Geh mal auf http://www.dot-matrix.de/doc/ da findest du die doku, und zwei weitere

Dateien. Die init_files.tar.bz2 enthält die Dateien für das /etc/init.d/ und das /etc/conf.d

Verzeichniss und die Datei ppp.tar.gz enthält die Dateien für das Verzeichniss /etc/ppp.

Du musst alles an deine Sachen anpassen, dann kannst du den ipppd mit einem

```
/etc/init.d/isdn4linux start
```

starten.

Dann müsste auch gleich dial on demmand aktiviert sein.

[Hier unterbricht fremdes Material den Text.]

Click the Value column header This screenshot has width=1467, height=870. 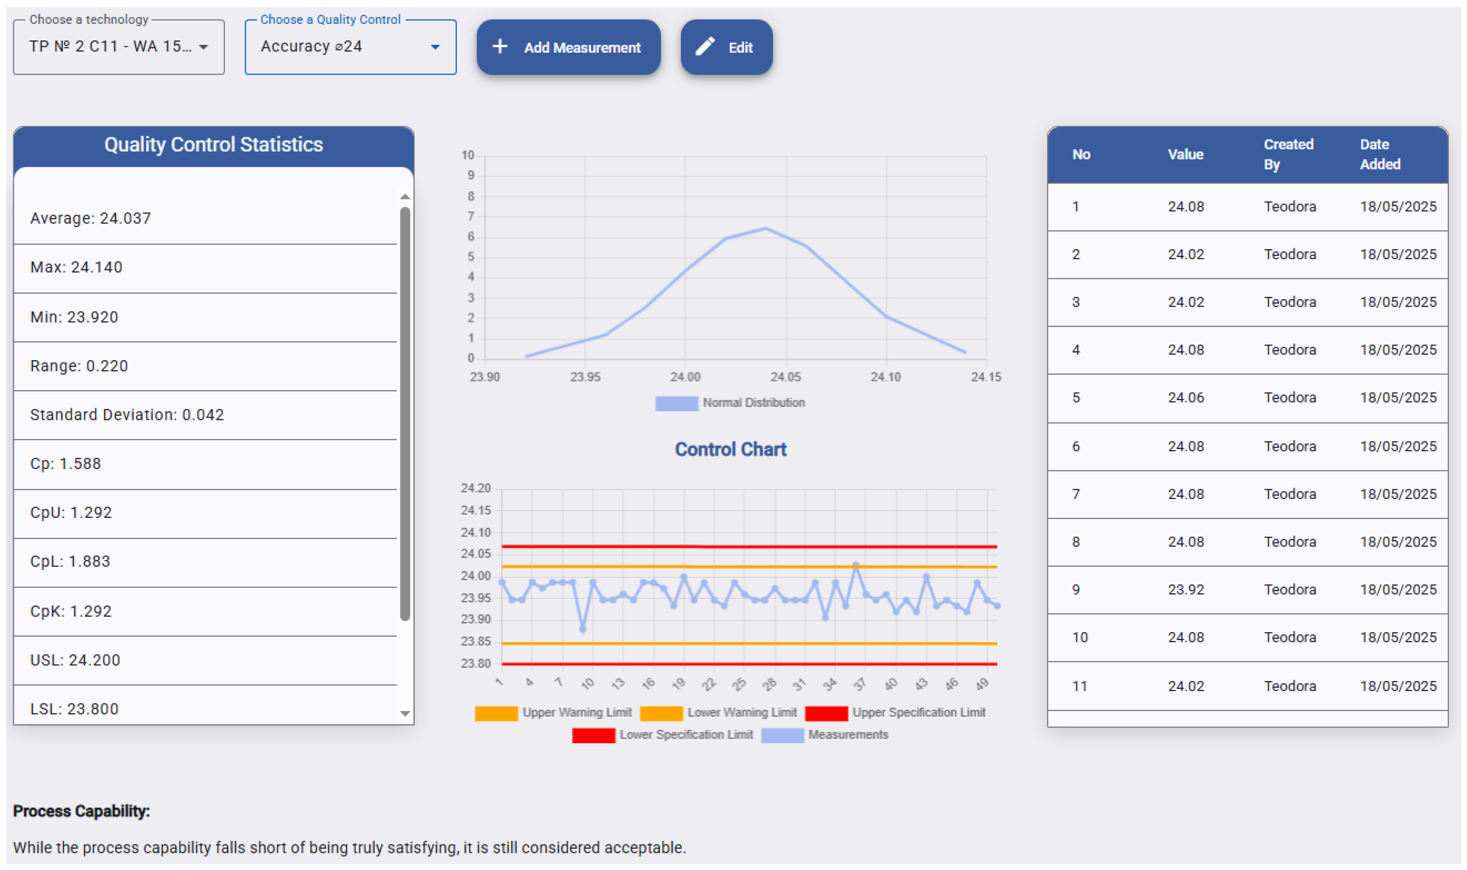click(x=1185, y=154)
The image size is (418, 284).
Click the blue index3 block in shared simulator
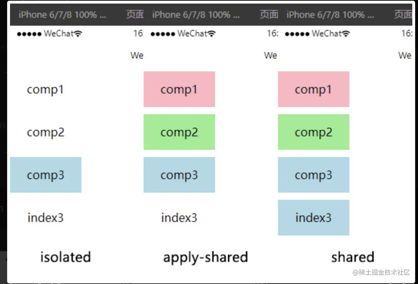313,218
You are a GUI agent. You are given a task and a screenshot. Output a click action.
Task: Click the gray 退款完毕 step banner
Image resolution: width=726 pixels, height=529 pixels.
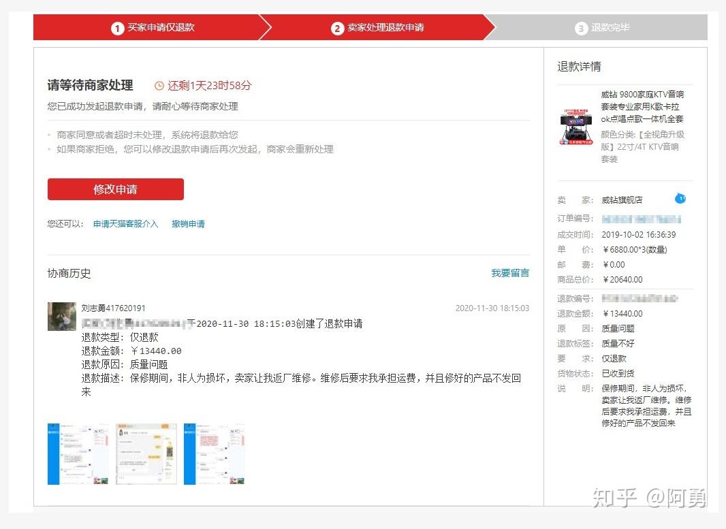pyautogui.click(x=606, y=28)
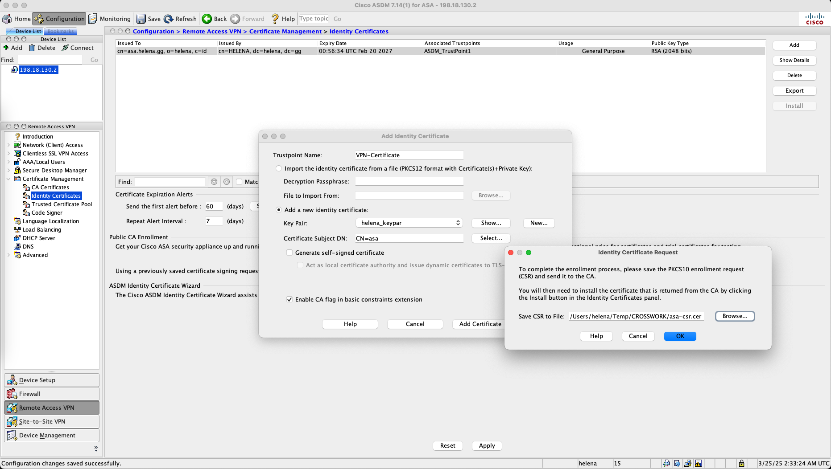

Mit isdnctrl dial ippp0 kannst du dich dann einwählen

und mit isdnctrl hangup ippp0 wieder auswählen.

Grüße

Flo

----------

## gentoo_neuling

hallo,

ich bekomme jetzt folgende meldung:

SIOCSIFADDR: no such device

----------

## dot

Dann existiert dein ippp0 device noch nicht, schau mal ob in dem output von

```
ifconfig
```

irgendwo ein ippp0 drin ist.

Auf jedenfall hast du ein lo (loopback device) und wenn du einen netzwerkkarte

eingerichtet hast, hast du auch ein eth0.

Wenn deine isdn-karte eingerichtet ist, müsste da auch ein ippp0 device existieren.

Grüße

Flo

----------

## gentoo_neuling

hallo,

es tauchen die lo und die eth0 auf, aber kein ippp0.

der hisax ist laut lsmod geladen.

und in der modules.conf  steht auch drin das hisax mit type=20 gelden werden soll.

----------

## dot

Dann must du dir meine init_files ziehen, sie an deine anpassen, wichtig ist, dass du die zeile mit dem ippp0 gerät nicht vergisst

und dann ein /etc/init.d/net.ippp0 start machst

Grüße

Flo

----------

## gentoo_neuling

die init-scripte hatte ich schon angepasst, aber irgendwo muss noch der wurm drin sein.

net.ippp0 start

gibt ein "bringing ipp0 up" aus und danach sofort den SIOCSIFADDR

und dann sogar noch ein kernel lacks ppp support.

ppp support ist aber im kernel drin.

----------

## dot

kannst du mal deine

```

/etc/conf.d/net

/etc/conf.d/isdn4linux

/etc/init.d/net.ippp0

```

und die Ausgabe folgendes Befehls:

```

/sbin/ifconfig

```

und vielleicht noch deine Kernelkonfiguration (/usr/src/linux/.config) posten?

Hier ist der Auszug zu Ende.